Text section:
□ □ □ □ □ □ □
The State Highway Commission is an unincorporated agency of the State. Petitioners cannot maintain an action against it in tort for damages to their property. Ordinarily, it is not subject to suit except in the manner expressly authorized by statute. McKinney v. Highway Commission, 192 N.C. 670, 135 S.E. 772; Schloss v. Highway Commission, 230 N.C. 489, 53 S.E. 2d 517; Moore v. Clark, 235 N.C. 364, 70 S.E. 2d 182; Cannon v. Wilmington, 242 N.C. 711, 89 S.E. 2d 595; Williams v. Highway Commission, 252 N.C. 772, 114 S.E. 2d 782.
Notwithstanding their allegations as to negligence, petitioners rightly concede they cannot maintain a tort action against the Highway Commission.
While their pleading refers to the Sherrills as “petitioners,” there was no request for the appointment of commissioners. There appears in the record an order of the clerk “that this action be placed upon the Civil Docket of the Superior Court of Iredell County for trial by jury.” There is no allegation, and apparently no contention, that this is a special proceeding in condemnation under G.S. 136-19 and G.S. 40-12 et seq.
This exception to the general rule is well established: Where private property is taken for a public purpose by a governmental agency having the power of eminent domain under circumstances such that no procedure provided by statute affords an applicable or adequate remedy, the owner, in the exercise of his constitutional rights, may maintain an action to obtain just compensation therefor. McKinney v. High Point, 237 N.C. 66, 74 S.E. 2d 440; Eller v. Board of Education, 242 N.C. 584, 89 S.E. 2d 144; Sale v. Highway Commission, 242 N.C. 612, 89 S.E. 2d 290; Cannon v. Wilmington, supra; Rhyne v. Mount Holly, 251 N.C. 521, 112 S.E. 2d 40; Insurance Co. v. Blythe Brothers Co., 260 N.C. 69, 131 S.E. 2d 900; Midgett v. Highway Commission, 260 N.C. 241, 132 S.E. 2d 599; Charlotte v. Spratt, 263 N.C. 656, 140 S.E. 2d 341.
The question presented is whether the facts alleged constitute a (partial) taking in a constitutional sense of petitioners’ property by the Highway Commission. If so, petitioners are entitled to just compensation therefor.
The clear import of petitioners’ allegations is that Center Street, including the fill and culvert, was constructed prior to 1950, presumably by the City of Statesville. It is not alleged that the Highway Commis*647sion participated in any way in the original construction thereof. In this respect, the factual situation is distinguishable from Braswell v. Highway Commission, 250 N.C. 508, 108 S.E. 2d 912, and Midgett v. Highway Commission, supra. Nor is there allegation that the property now owned by petitioners was injuriously affected prior to March 1959 by the alleged inadequacy of the culvert in respect of size or manner of construction.
Petitioners alleged in substance that Center Street became a part of the State highway system prior to 1950 and since then has been a part thereof.
□ □ □ □ □ □ □
Provided records:

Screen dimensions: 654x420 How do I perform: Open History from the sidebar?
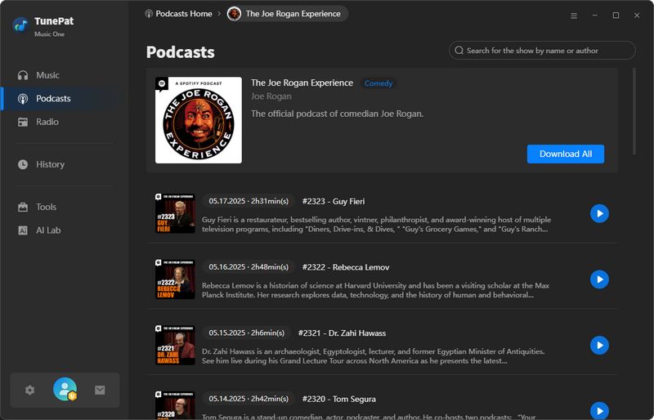click(50, 164)
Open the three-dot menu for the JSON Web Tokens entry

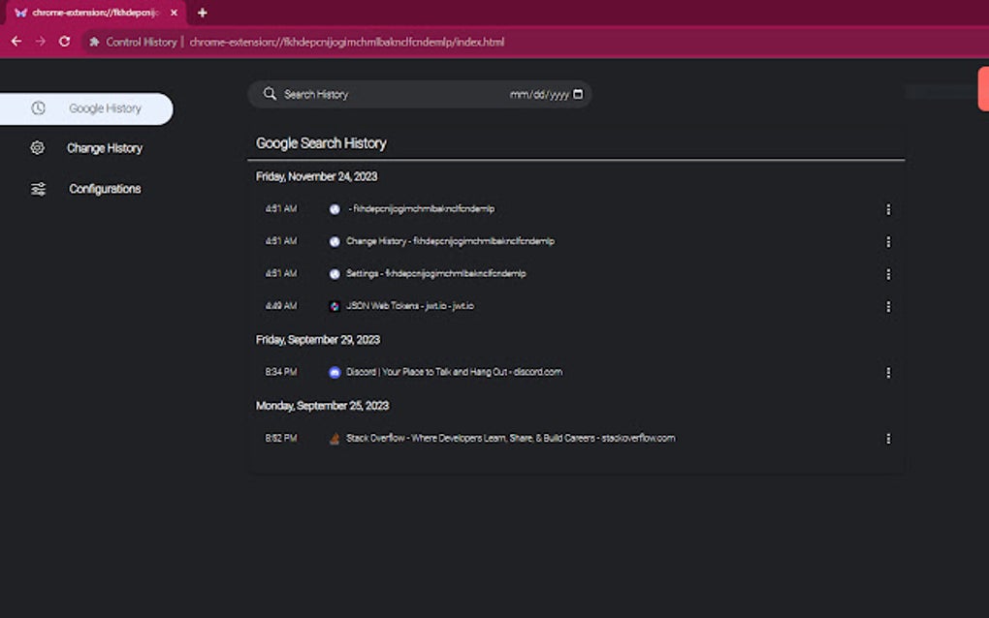(x=888, y=306)
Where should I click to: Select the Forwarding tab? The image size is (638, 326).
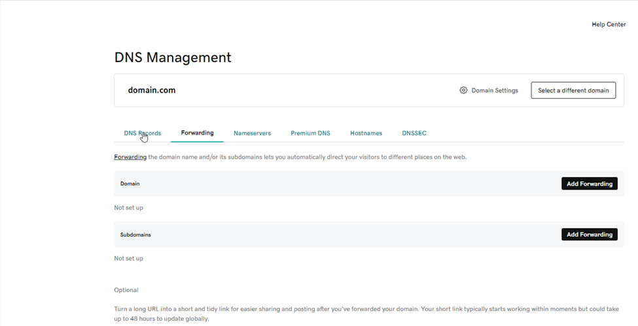[x=197, y=133]
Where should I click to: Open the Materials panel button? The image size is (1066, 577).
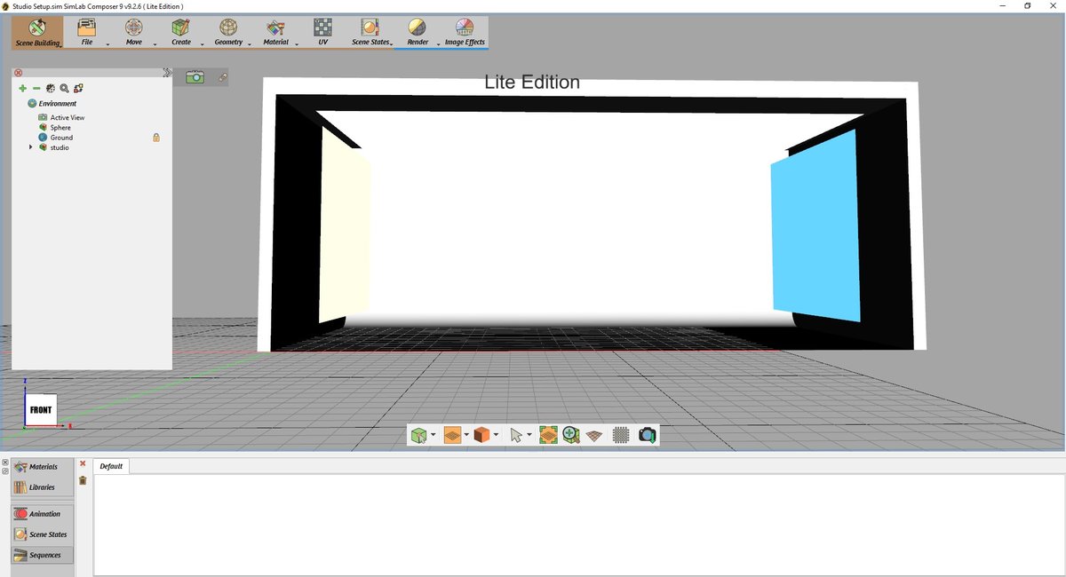coord(42,467)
□ □ □ □ □ □ □
Short exercise 1:
Do these statements agree with the Highway Commission excerpt? (a) The petitioners asked for the appointment of commissioners. (b) Center Street, with its fill and culvert, was built before 1950. (c) The State Highway Commission is an incorporated agency of the State. Answer yes or no for each, quoting the deciding words.
Short exercise 2:
Can you extract the passage of the Highway Commission excerpt starting at "The question presented" and ending at "manner of construction.", word for word?

Task answer 1:
(a) No: "there was no request for the appointment of commissioners."
(b) Yes: "Center Street, including the fill and culvert, was constructed prior to 1950"
(c) No: "The State Highway Commission is an unincorporated agency of the State."

Task answer 2:
The question presented is whether the facts alleged constitute a (partial) taking in a constitutional sense of petitioners’ property by the Highway Commission. If so, petitioners are entitled to just compensation therefor.
The clear import of petitioners’ allegations is that Center Street, including the fill and culvert, was constructed prior to 1950, presumably by the City of Statesville. It is not alleged that the Highway Commis*647sion participated in any way in the original construction thereof. In this respect, the factual situation is distinguishable from Braswell v. Highway Commission, 250 N.C. 508, 108 S.E. 2d 912, and Midgett v. Highway Commission, supra. Nor is there allegation that the property now owned by petitioners was injuriously affected prior to March 1959 by the alleged inadequacy of the culvert in respect of size or manner of construction.